The point isn't that these things magically make cars sustainable and good. It's that at the moment we're currently operating under the legacy of our own history. Waving your arms and shouting the effects of cars on our society and environment doesn't in itself change that we have inherited the burden of cars not as a functional choice but as a functional necessity. Demonising cars is effectively demonising car owners and users. Be in light of that necessity, that isn't really a fair application of morality. That morality really does vary depending on where you live and what you do. It's a spectrum not a binary.
The effects of cars absolutely should guide how we make decisions about the design and implementation of infrastructure, both future and remedial. But until we address this legacy we've inherited, then blanket demonisation is frankly ridiculous.
As for rights and privilege, those isn't thing that will change. Until cars are proscribed, then the right of ownership remains as it does with any other physical object. Until the methods of licensing are changed, the system privilege to operate a car will continue as it does today.

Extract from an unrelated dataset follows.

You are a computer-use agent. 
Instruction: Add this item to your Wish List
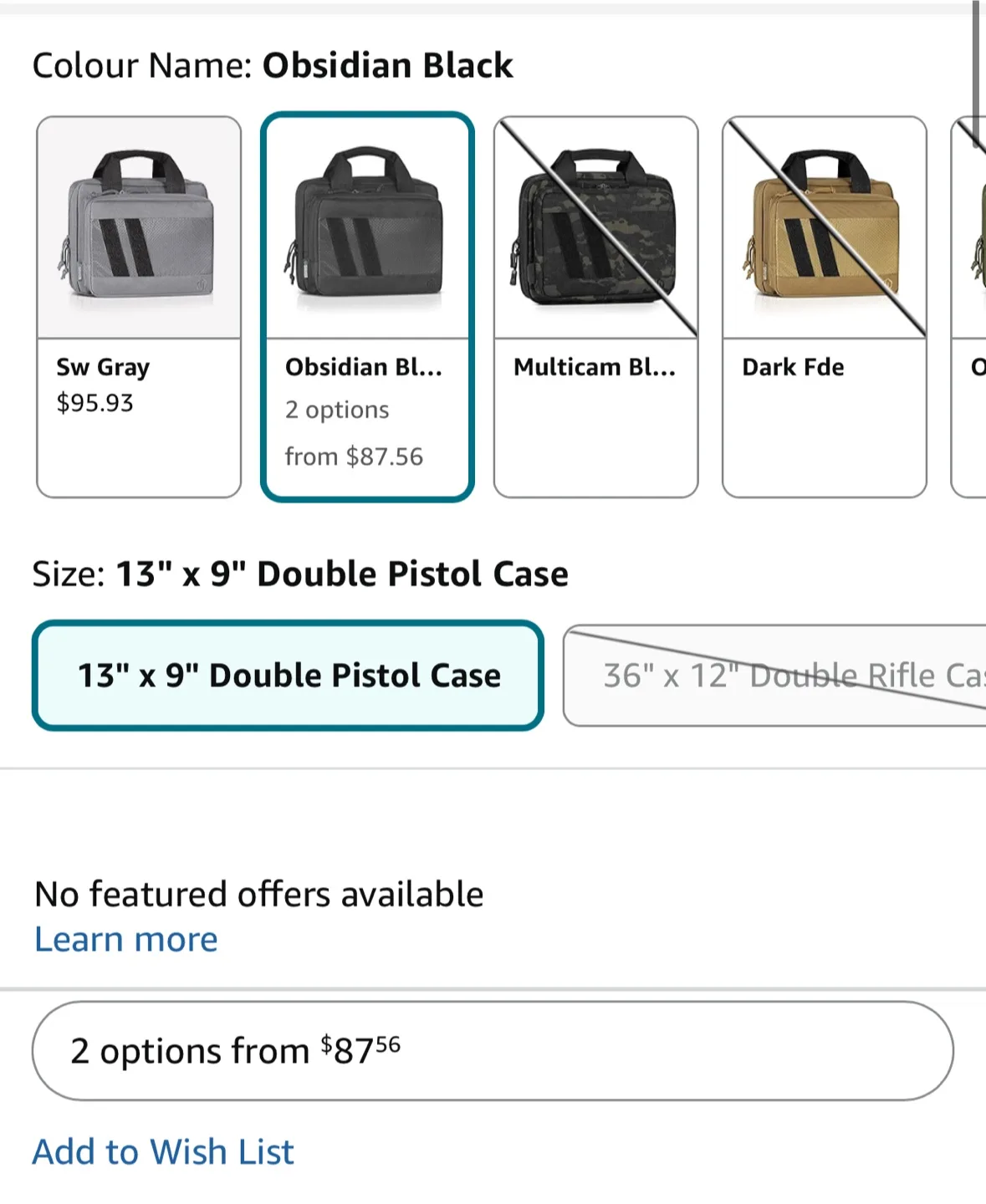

Depends on how you define necessary.
Perhaps if we work through an example that might be useful. My colleague is a duty social worker and number of times throughout the year will be called out during the night to attend a domestic situation where there is concern for the safety of a child. Even if the location of the call out were on a public transport route, at the time of night, the services simply aren't running. Due to the sensitive nature of the work, use of a taxi service isn't appropriate and given that there may be a need to transport vulnerable children neither is a bicycle.
What do you feel makes the ownership of a private vehicle and use in these circumstances immoral?